Miles Nordin carton at Ivy.NET
Sat Jul 26 19:38:36 EDT 2008


>>>>> "il" == Isaac Levy <ike at lesmuug.org> writes:

    il> WTF will happen to the local ISP's?!  [...] They are carrying
    il> a great deal of the last-mile load right now,

everyone I know who's not a geek has either verizon or cable.

    il> What happens to quality when Verizon scales FIOS all alone?
    il> Do they have the experienced staf, and ability to scale?

but they're just moving people from DSL to FiOS---they've already
scaled to every household in their territory.  since they have no
competition they can do this on whatever schedule they choose.  As far
as actual size they're just playing tug-of-war with cable
companies---two buckets of shit connected by a siphon.  I don't see
scaling problems.

I just think an uncompetitive internet will be less neutral.  they
will treat their customers as an asset to be sold to hosters.  You'll
<cough> find that you need to buy ``transit'' from Level3 if you want
average web users to consider your site ``fast''.  Once they have a
critical mass of shit in their bucket, they can start blackmailing
hosting ISP's with the shitty connectivity they give the people in the
bucket.

It will actually be a good thing when Verizon finishes taking over:
they can't revoke service to an area, so they won't be able to
quid-pro-quo with regulators any more.  I wonder how much of our
future NYC sold them to make us last in line at the FiOS slop trough?
It has to be less than Pennsylvania sold, so thank god for that.

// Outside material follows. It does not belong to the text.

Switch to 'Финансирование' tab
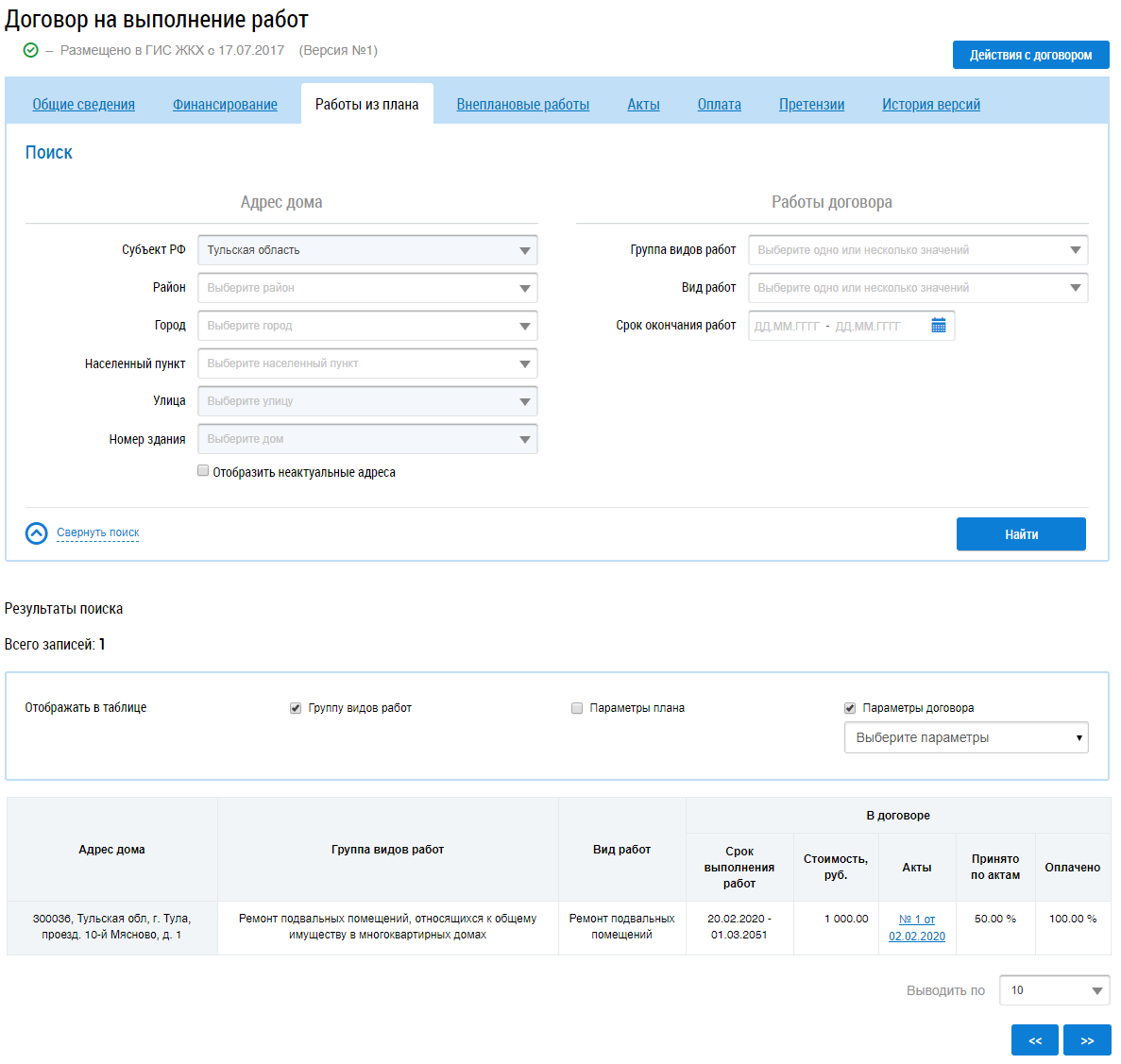Image resolution: width=1121 pixels, height=1064 pixels. tap(225, 105)
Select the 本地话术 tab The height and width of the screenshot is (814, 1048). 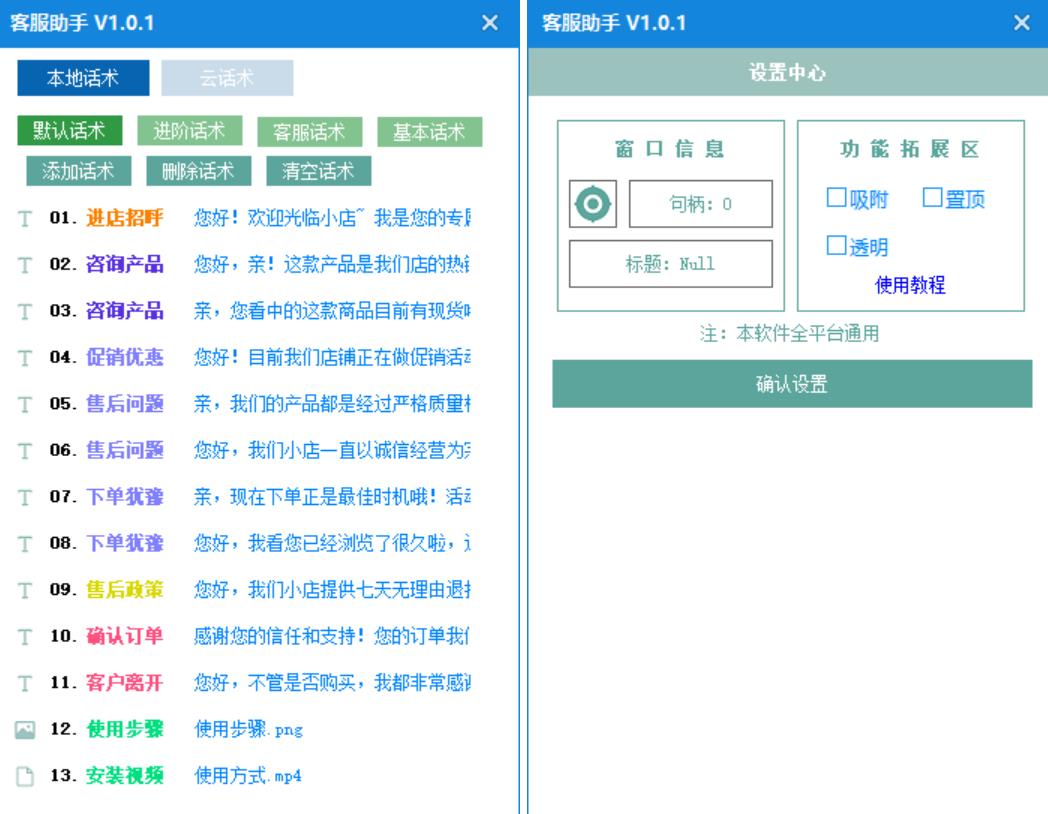pos(83,78)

anyway the Future probably won't be that bad since it's basically
already happened.  For now you can always host things in Germany if
the domestic deals get too shitty.

Also speakeasy is already using MPLS for their ``private WAN''
service.  Remember MPLS?  remember all these startups making MPLS
switches and MPLS ``edge routers'' and talking about ``metro
ethernet'' and then going out of business because no one had time to
learn how to use the weird stuff before their investment needed a
return?  Maybe there will be some interesting new ISP's coming out of
nowhere within the city limits, now that old old standards are
actually starting to get used.

It's not an old standard, but an ISP selling CEE-capable ethernet
jacks in a growing pool of large buildings would be kind of
interesting.

 http://www.ieee802.org/1/pages/802.1au.html

^^^ anyone have a password for that?

``The .1au work is fundamental, however. Once that group picks an
approach to congestion management, the other pieces "will fall like
dominos," [Renato] Recio said.''

in short they are trying to make lossless Ethernet.  the ``PAUSE''
frames already built into gigabit ethernet are useless for this, and
will not be used in CEE.  PAUSE are basically not used at all, except
by crappy SOHO switches, where they do nothing but cause problems.
Managed switches only generate PAUSE frames when running short on
INput (PRE-switched) buffers, which basically doesn't happen ever.  so
802.1au are trying to come up with something that functions like the
buffer credit mechanism in fibre channel and infiniband, and achieves
losslessness, but hopefully is a little more chaotic, cheaper, and
optimal.  This will require new ASIC's.  Once 802.1au finishes and
these ASIC's are taped out, it probably doesn't matter whether it's
iSCSI/TCP, iSER/iWARP/TCP, iSER/SCTP, or FCoE.  By then even RealTek
will be selling RDMA-capable NICs, so it's just a matter of software
licenses.

so, I'm saying, a new kind of ISP could sell multi-gigabit connections
that work only within metro areas among customers of that ISP.  The
gigabit port(s) they hand you might come with with like 100mbit/s of
actual Internet transit, and the rest is only for reaching their other
customers, and is lossless.  This is a way to differentiate oneself
from other ISP's under hypothetical extremely onerous net neutrality
laws: ``no no, we're still neutral, because we're not selling Internet
access.  The Innurnet is L3 and has packet loss.  we're selling
something else, a sort of WAN service, at L2 and with no-packet-loss
extensions.''  

A metro ISP like that with relevant coverage area could create a new
market for outsourced storage, or sunray clusters, or some other weird
thing.  If you want a T1 they can sell you that, too, but it'll be
coming out of an IAD2431. :) Big companies basically run the same
high-performance WAN multiple times in parallel creating their own
little metro fiefdoms, and this could be done for half the cost.  Once
they sign up, you've got them by the balls.  They can never leave.
Since they didn't build their network themselves---or since there was
a gap of a few years when no one who knew how to build the network
worked for them any more---anyone who knows how to replace what they
buy from you will already be working for you.  THAT is the real
rebirth of the old telco business model. :) 

Maybe ConEd could do it, or some large insurance company or bank who
is already doing cost-recovery billing internally could erect one of
these ``chinese paper walls,'' or spin off their WAN department
entirely, and start quietly selling service to their competitors, 
sneaking into a few more buildings each year.